El público argentino, allá y no aquí, los que sufren y no usted, decidirán de la justicia. No será el timbre menor de su talento y sagacidad el haber provocado y hecho necesaria esta publicación, pues cónstele a usted, a todos mis amigos aquí, y al señor Lamas en Río de Janeiro, que era mi ánimo no publicar mi campaña hasta pasados algunos años. Los diarios de Buenos Aires han reproducido el “ad memorandum” que le precede, el prólogo y una carta con que se lo acompañé al “Diario de los Debates”. Véalas usted en “El Nacional” y observe si hay consistencia con mis antecedentes políticos, nuestras conferencias en Valparaíso y los hechos que voy a referir. He visto con mis propios ojos degollar el último hombre que ha sufrido esta pena, inventada y aplicada con profusión horrible por los caudillos, y me han bañado la cara los sesos de los soldados que creí las últimas víctimas de la guerra civil. Buenos Aires está libre de los caudillos, y las provincias si no las extravían, pueden librarse del último que sólo ellas con su cooperación levantarían. En la prensa y en la guerra, usted sabe en qué filas se me ha de encontrar siempre, y hace bien en llamarme el amigo de Buenos Aires, a mí que apenas conocí sus calles, usted que se crió allí, fue educado en sus aulas y vivió relacionado con toda la juventud.

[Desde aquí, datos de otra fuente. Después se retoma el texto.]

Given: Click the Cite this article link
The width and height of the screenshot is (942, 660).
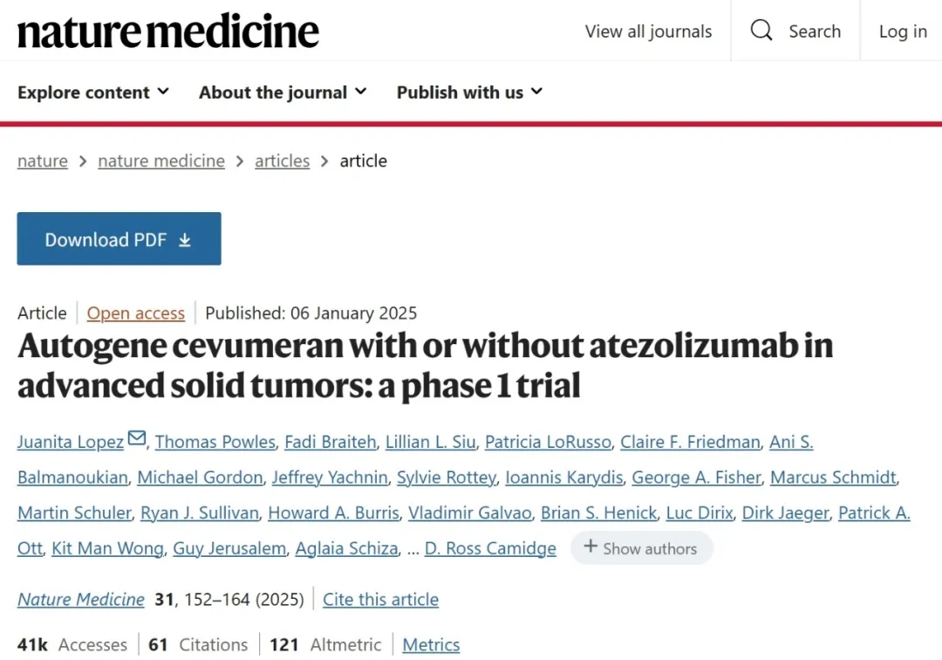Looking at the screenshot, I should pyautogui.click(x=380, y=600).
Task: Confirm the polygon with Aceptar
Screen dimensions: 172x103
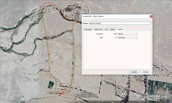Action: point(134,72)
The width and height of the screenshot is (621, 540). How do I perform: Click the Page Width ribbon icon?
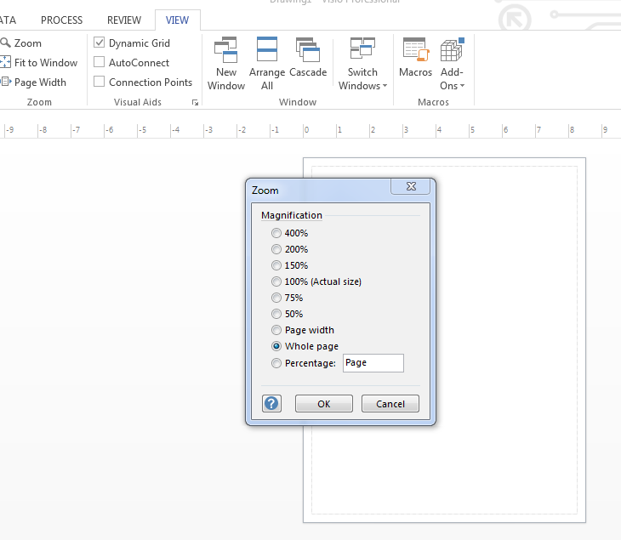pos(6,82)
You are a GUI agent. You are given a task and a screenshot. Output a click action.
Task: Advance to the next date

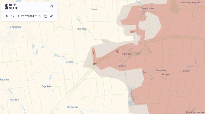40,16
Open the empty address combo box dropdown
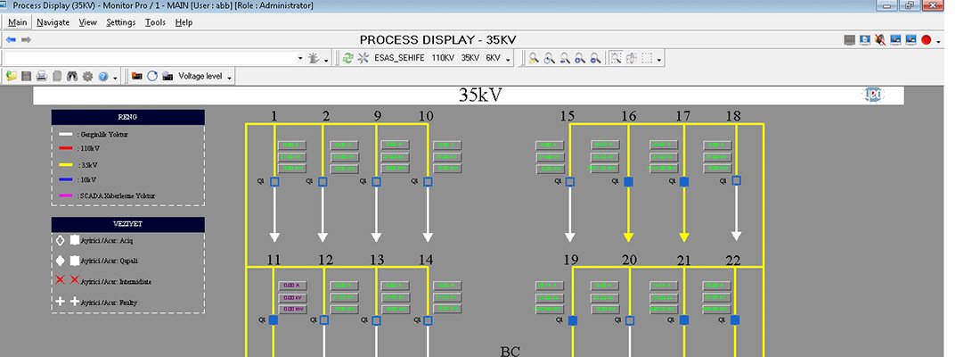 pos(300,58)
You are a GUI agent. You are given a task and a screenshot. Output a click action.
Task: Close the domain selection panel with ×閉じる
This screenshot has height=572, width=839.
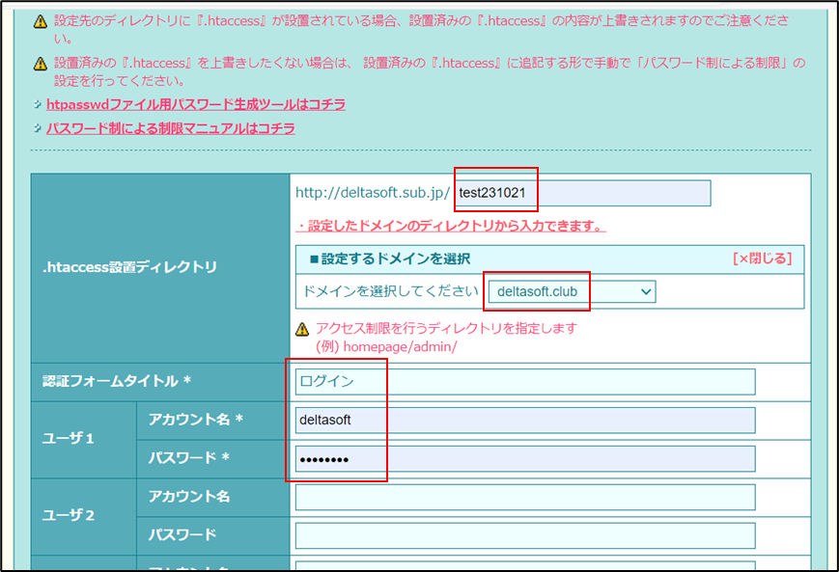click(x=762, y=259)

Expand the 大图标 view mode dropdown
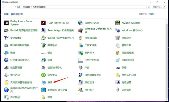pos(152,14)
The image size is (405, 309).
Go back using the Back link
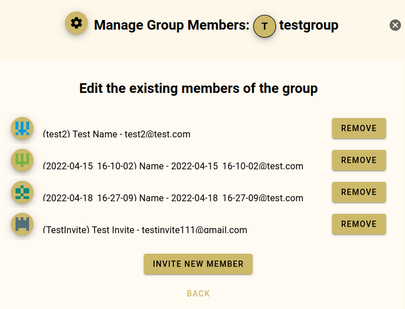[198, 294]
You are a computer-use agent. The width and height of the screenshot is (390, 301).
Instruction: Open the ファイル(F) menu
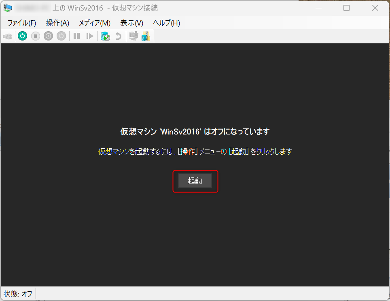pyautogui.click(x=22, y=23)

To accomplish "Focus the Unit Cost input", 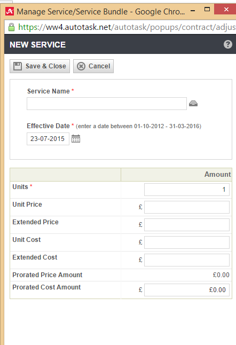I will point(187,242).
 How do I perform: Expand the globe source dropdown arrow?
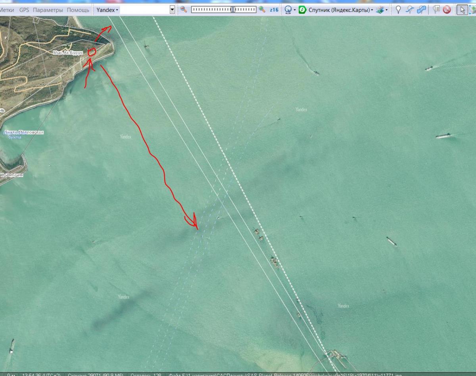coord(295,10)
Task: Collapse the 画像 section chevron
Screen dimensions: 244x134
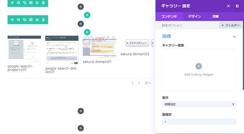Action: click(235, 37)
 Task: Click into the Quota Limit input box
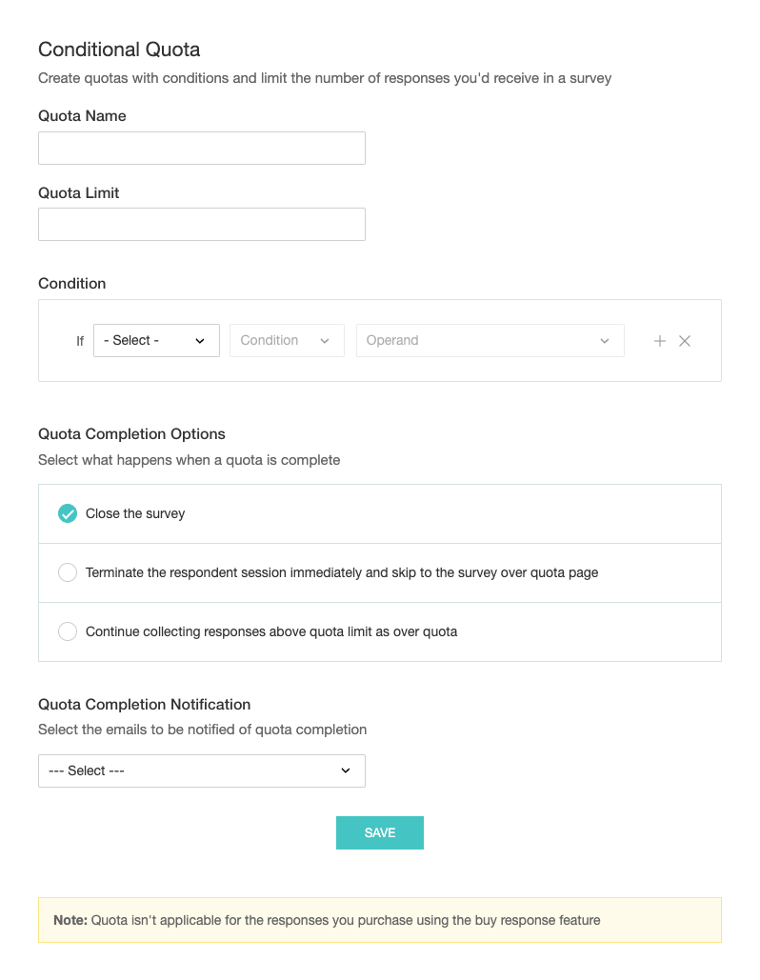(201, 224)
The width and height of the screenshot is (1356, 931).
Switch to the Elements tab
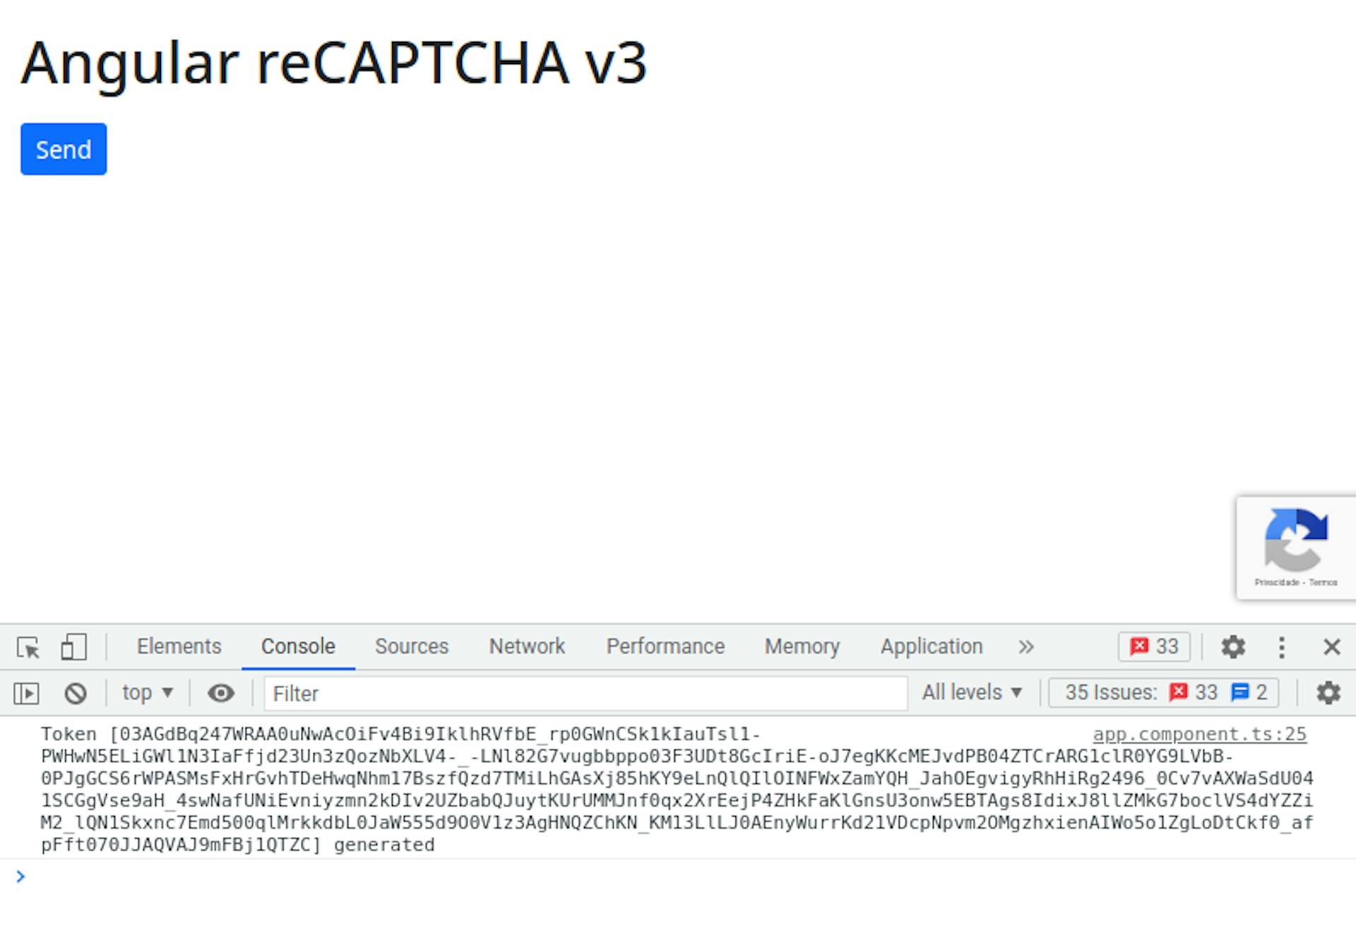(x=179, y=646)
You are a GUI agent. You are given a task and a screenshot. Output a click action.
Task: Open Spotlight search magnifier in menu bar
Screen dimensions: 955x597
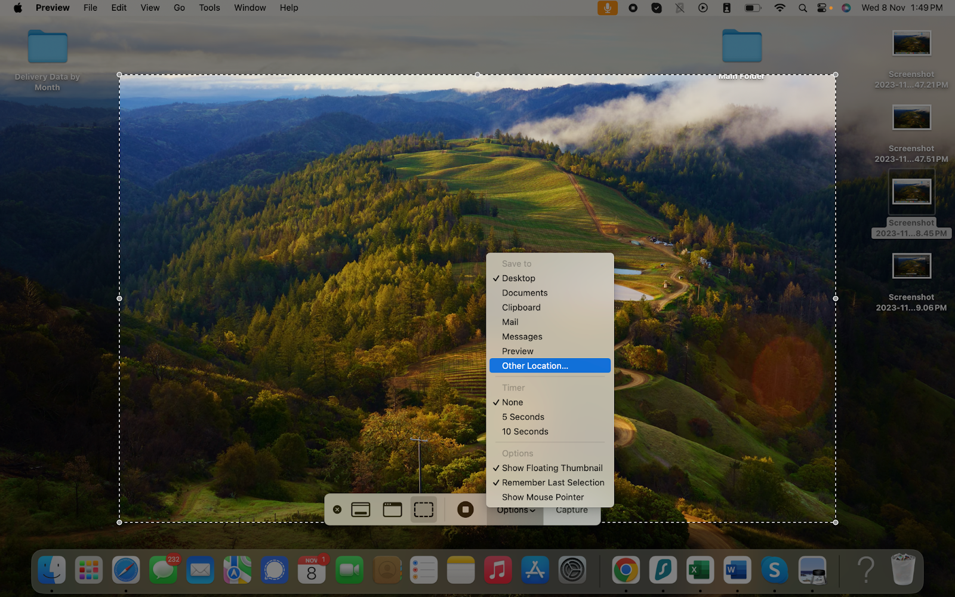point(803,8)
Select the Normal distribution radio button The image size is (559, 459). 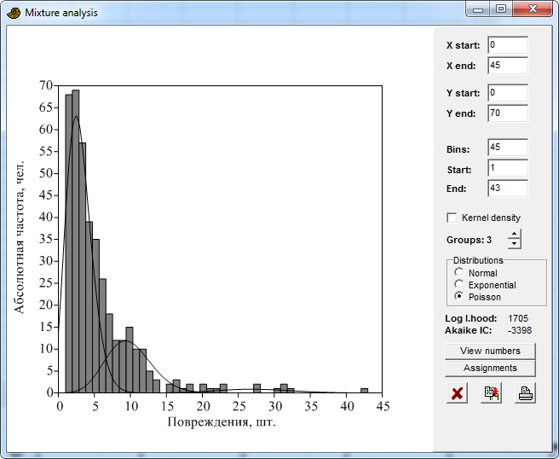[459, 273]
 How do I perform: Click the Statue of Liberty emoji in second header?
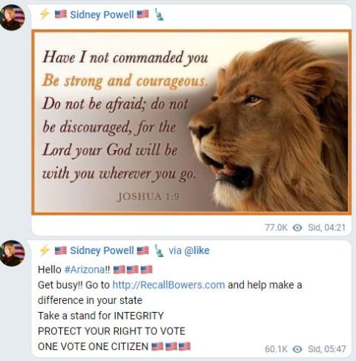(x=159, y=250)
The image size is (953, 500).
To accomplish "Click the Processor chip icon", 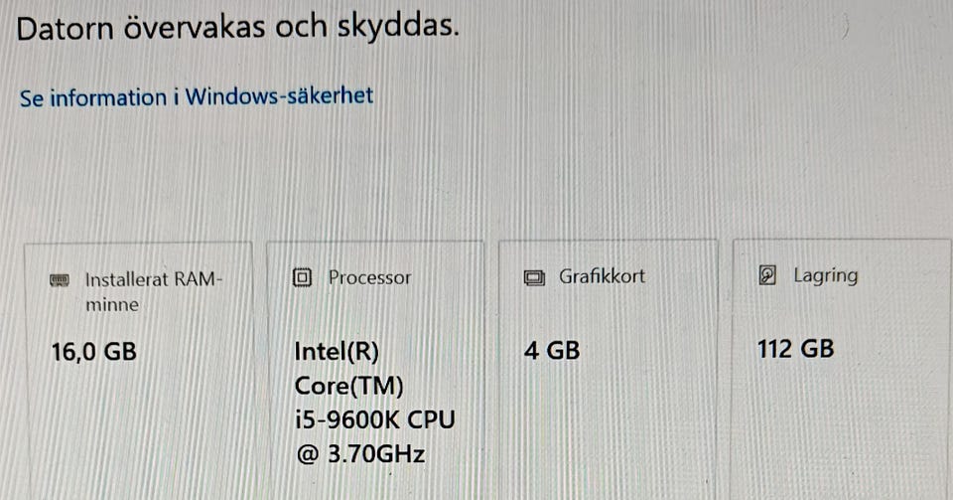I will pos(303,278).
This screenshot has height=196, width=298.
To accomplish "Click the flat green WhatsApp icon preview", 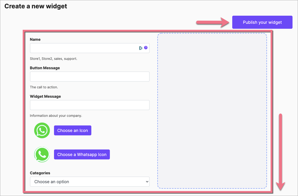I will point(42,130).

Háblole de la prensa y de la guerra, porque las palabras que se lanzan en la primera se hacen redondas al cruzar la atmósfera y las reciben en los campos de batalla otros que los que las dirigieron. Y usted sabe, según consta de los registros del sitio de Montevideo,
quién fue el primer desertor argentino de las murallas al acercarse Oribe. El otro es el que decían en la Cámara: “¡Es preciso tener el corazón en la cabeza!” Los “idealistas” le contestaron lo que todo hombre inocente y candoroso piensa: “Dejemos el corazón donde Dios lo ha puesto”.
Es esta la tercera vez que estamos en desacuerdo de opiniones, Alberdi. Una vez disentimos sobre el “Congreso Americano”, que en despecho de sus lúcidas frases, le salió una solemne patarata. Otra sobre lo que era “honesto y permitido” en un extranjero en América, y “sus Bases” le han servido de respuesta. Hoy, sobre el Pacto y Urquiza, y como el tiempo no se para donde lo deseamos, Urquiza y su pacto serán refutados, lo espero, por su propia nulidad: y al día siguiente quedaremos usted y yo tan amigos como cuando el “Congreso Americano”, y lo que era “honesto” para un extranjero. Para entonces, y desde ahora, me suscribo su amigo.